Speech delivered at the opening reception of “East and West in Me”

H.A.C. Gallery, October 26, 2007





Distinguished visitors and guests,

Dear friends,

Ladies and gentlemen,



It’s a great pleasure and honor for me to welcome all of you to this vernissage. I would like to thank you for coming here tonight.


I’m thankful to my friend Benjamin Lee, who introduced me to the H.A.C. Gallery at the opening of his show here in September last year. On that occasion I had the honor to meet Her Imperial Highness Princess Takamado. On the complain by Benjamin that he never saw all three panels of  “Autobiography” together, Her Highness said this gallery would be the right place to show the whole triptych. Very much inspired by this comment, I realized only after printing the postcards of this show that the stairs here are too narrow for a painting of F130 size to get through. As a result, the whole afternoon of yesterday we were working hard to remove the two paintings, “The Exit” and “The Winter Ocean”, from the stretchers, roll them up, bring them down into the gallery, and re-stretch them to hang them here.

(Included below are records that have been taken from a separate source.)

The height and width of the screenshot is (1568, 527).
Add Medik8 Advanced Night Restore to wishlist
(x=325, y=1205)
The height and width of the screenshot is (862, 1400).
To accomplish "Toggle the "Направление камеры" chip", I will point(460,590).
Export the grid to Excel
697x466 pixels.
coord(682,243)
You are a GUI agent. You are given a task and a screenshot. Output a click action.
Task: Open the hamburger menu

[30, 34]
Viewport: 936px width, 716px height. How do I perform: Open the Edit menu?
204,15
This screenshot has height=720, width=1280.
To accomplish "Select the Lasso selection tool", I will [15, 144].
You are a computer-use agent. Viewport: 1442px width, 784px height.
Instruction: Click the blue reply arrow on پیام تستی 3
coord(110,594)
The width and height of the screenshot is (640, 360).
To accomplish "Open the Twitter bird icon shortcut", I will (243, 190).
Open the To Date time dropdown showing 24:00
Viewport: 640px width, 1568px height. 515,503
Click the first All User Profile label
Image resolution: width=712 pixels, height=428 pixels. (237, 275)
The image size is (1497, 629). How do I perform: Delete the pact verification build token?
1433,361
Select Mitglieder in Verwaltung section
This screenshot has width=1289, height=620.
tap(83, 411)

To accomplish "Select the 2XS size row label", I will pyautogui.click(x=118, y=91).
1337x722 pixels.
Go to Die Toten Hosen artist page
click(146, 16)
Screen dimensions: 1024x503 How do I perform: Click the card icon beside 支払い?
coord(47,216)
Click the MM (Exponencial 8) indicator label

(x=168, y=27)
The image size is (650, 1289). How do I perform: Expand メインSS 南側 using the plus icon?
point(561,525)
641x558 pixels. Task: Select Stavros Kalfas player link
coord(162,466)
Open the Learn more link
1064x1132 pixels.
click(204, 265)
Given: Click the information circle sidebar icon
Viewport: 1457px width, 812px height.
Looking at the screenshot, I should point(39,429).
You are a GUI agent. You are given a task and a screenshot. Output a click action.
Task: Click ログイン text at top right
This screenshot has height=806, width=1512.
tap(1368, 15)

I’m very much pleased that the model for “The Exit”, Mrs. Reiko Sato, who is the piano teacher of my son and myself, is also present today. I have no doubt that it was thanks to her charms that this painting has won the Sompo-Japan Art Foundation’s Prize in September this year.

I’m very grateful to Mari, Miki, and the Heart Art Communication for their kind offer of the venue, their kindness and help in organizing this show. I thank my friend, Mr Michihiro Hatake for his assistance in arranging the show.


Finally I thank my wife for her support, her love to me and to my art.


With the title “East and West in Me” I want to tell you how different cultures, which I experienced in my life, helped me to cultivate my painting style. Over there you can see the “The firefly”. Its motivation came after I read a story about a kamikaze pilot, who said before his last mission that he would come back as a firefly. This story reminds me of a beautiful Russian song, “Zhuravli” (“The cranes”). Only very recently I learned that it was Japan that gave the motivation to this song. When its author, poet Rasul Gamzatov, visited the Peace Memorial in Hiroshima, a little Japanese girl handed him a paper crane. The memory of the paper cranes haunted the poet for months and inspired him to write a poem starting with the now famous lines:


I sometimes think that warriors brave,

Who met their death in bloody fight,

Were never buried in a grave

But rose as cranes with plumage white.


I learned this song as a student in Moscow some 30 years ago. Tonight I would like to sing it here for you to show my gratitude to the cultures that have influenced me in my evolution as an artist. Among them, of course, is the Japanese culture, which has inspired not only Rasul Gamzatov, but also many great artists including the French impressionists, our generation, and many generations to come.